## [Provided entries]

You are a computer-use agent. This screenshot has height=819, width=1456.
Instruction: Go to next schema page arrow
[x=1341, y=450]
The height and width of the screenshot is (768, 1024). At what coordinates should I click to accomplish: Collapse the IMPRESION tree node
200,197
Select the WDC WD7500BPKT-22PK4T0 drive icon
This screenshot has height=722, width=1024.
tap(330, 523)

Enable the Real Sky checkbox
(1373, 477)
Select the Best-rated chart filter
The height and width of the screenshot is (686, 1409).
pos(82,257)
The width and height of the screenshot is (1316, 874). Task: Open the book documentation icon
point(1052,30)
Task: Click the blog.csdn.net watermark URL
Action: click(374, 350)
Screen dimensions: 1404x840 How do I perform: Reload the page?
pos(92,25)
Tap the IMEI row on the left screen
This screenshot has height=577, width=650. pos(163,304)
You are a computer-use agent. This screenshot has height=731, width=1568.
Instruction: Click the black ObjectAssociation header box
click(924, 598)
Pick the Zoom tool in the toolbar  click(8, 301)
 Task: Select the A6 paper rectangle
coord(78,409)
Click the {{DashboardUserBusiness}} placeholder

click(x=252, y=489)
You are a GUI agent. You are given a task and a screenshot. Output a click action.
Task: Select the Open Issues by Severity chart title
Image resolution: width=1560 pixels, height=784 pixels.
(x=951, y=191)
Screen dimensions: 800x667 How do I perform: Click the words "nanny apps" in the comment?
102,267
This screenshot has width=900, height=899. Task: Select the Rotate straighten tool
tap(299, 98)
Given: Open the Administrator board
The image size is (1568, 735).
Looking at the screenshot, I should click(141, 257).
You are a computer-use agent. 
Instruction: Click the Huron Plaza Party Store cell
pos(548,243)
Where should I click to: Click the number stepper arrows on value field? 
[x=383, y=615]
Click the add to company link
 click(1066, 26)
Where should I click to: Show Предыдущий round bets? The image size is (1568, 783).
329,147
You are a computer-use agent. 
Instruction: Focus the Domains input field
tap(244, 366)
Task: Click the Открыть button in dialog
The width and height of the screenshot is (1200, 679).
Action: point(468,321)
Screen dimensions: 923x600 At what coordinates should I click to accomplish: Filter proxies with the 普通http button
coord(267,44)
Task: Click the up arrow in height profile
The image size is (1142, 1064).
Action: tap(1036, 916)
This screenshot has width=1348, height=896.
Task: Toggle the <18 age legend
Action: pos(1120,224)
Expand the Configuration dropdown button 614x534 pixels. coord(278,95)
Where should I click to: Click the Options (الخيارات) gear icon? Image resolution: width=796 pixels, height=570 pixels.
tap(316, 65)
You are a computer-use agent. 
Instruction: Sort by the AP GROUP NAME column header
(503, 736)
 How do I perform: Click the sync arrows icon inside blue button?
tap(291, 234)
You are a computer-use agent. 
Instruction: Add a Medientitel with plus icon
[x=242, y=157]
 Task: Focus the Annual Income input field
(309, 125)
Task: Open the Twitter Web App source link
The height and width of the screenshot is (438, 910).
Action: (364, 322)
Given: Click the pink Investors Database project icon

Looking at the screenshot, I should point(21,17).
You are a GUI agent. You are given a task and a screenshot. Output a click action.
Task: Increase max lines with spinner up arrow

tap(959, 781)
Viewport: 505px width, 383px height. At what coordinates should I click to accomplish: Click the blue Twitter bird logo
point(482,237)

## [Task to carry out]
Rewrite the material above so that each "computer-use agent" becomes "desktop assistant", and leave every other part unchanged.

## [Solution below]
You are a desktop assistant. This screenshot has height=819, width=1456.
Instruction: Go to next schema page arrow
[x=1341, y=450]
The height and width of the screenshot is (768, 1024). At what coordinates should I click to accomplish: Collapse the IMPRESION tree node
200,197
Select the WDC WD7500BPKT-22PK4T0 drive icon
This screenshot has height=722, width=1024.
tap(330, 523)

Enable the Real Sky checkbox
(1373, 477)
Select the Best-rated chart filter
The height and width of the screenshot is (686, 1409).
pos(82,257)
The width and height of the screenshot is (1316, 874). Task: Open the book documentation icon
point(1052,30)
Task: Click the blog.csdn.net watermark URL
Action: click(374, 350)
Screen dimensions: 1404x840 How do I perform: Reload the page?
pos(92,25)
Tap the IMEI row on the left screen
This screenshot has height=577, width=650. pos(163,304)
You are a desktop assistant. This screenshot has height=731, width=1568.
Instruction: Click the black ObjectAssociation header box
click(924, 598)
Pick the Zoom tool in the toolbar  click(8, 301)
 Task: Select the A6 paper rectangle
coord(78,409)
Click the {{DashboardUserBusiness}} placeholder

click(x=252, y=489)
You are a GUI agent. You are given a task and a screenshot. Output a click action.
Task: Select the Open Issues by Severity chart title
Image resolution: width=1560 pixels, height=784 pixels.
(x=951, y=191)
Screen dimensions: 800x667 How do I perform: Click the words "nanny apps" in the comment?
102,267
This screenshot has width=900, height=899. Task: Select the Rotate straighten tool
tap(299, 98)
Given: Open the Administrator board
The image size is (1568, 735).
Looking at the screenshot, I should click(141, 257).
You are a desktop assistant. 
Instruction: Click the Huron Plaza Party Store cell
pos(548,243)
Where should I click to: Click the number stepper arrows on value field? 
[x=383, y=615]
Click the add to company link
 click(1066, 26)
Where should I click to: Show Предыдущий round bets? The image size is (1568, 783).
329,147
You are a desktop assistant. 
Instruction: Focus the Domains input field
tap(244, 366)
Task: Click the Открыть button in dialog
The width and height of the screenshot is (1200, 679).
Action: point(468,321)
Screen dimensions: 923x600 At what coordinates should I click to accomplish: Filter proxies with the 普通http button
coord(267,44)
Task: Click the up arrow in height profile
The image size is (1142, 1064).
Action: tap(1036, 916)
This screenshot has width=1348, height=896.
Task: Toggle the <18 age legend
Action: pos(1120,224)
Expand the Configuration dropdown button 614x534 pixels. coord(278,95)
Where should I click to: Click the Options (الخيارات) gear icon? Image resolution: width=796 pixels, height=570 pixels.
tap(316, 65)
You are a desktop assistant. 
Instruction: Sort by the AP GROUP NAME column header
(503, 736)
 How do I perform: Click the sync arrows icon inside blue button?
tap(291, 234)
You are a desktop assistant. 
Instruction: Add a Medientitel with plus icon
[x=242, y=157]
 Task: Focus the Annual Income input field
(309, 125)
Task: Open the Twitter Web App source link
The height and width of the screenshot is (438, 910).
Action: (364, 322)
Given: Click the pink Investors Database project icon

Looking at the screenshot, I should point(21,17).
You are a GUI agent. You are given a task and a screenshot. Output a click action.
Task: Increase max lines with spinner up arrow

tap(959, 781)
Viewport: 505px width, 383px height. At what coordinates should I click to accomplish: Click the blue Twitter bird logo
point(482,237)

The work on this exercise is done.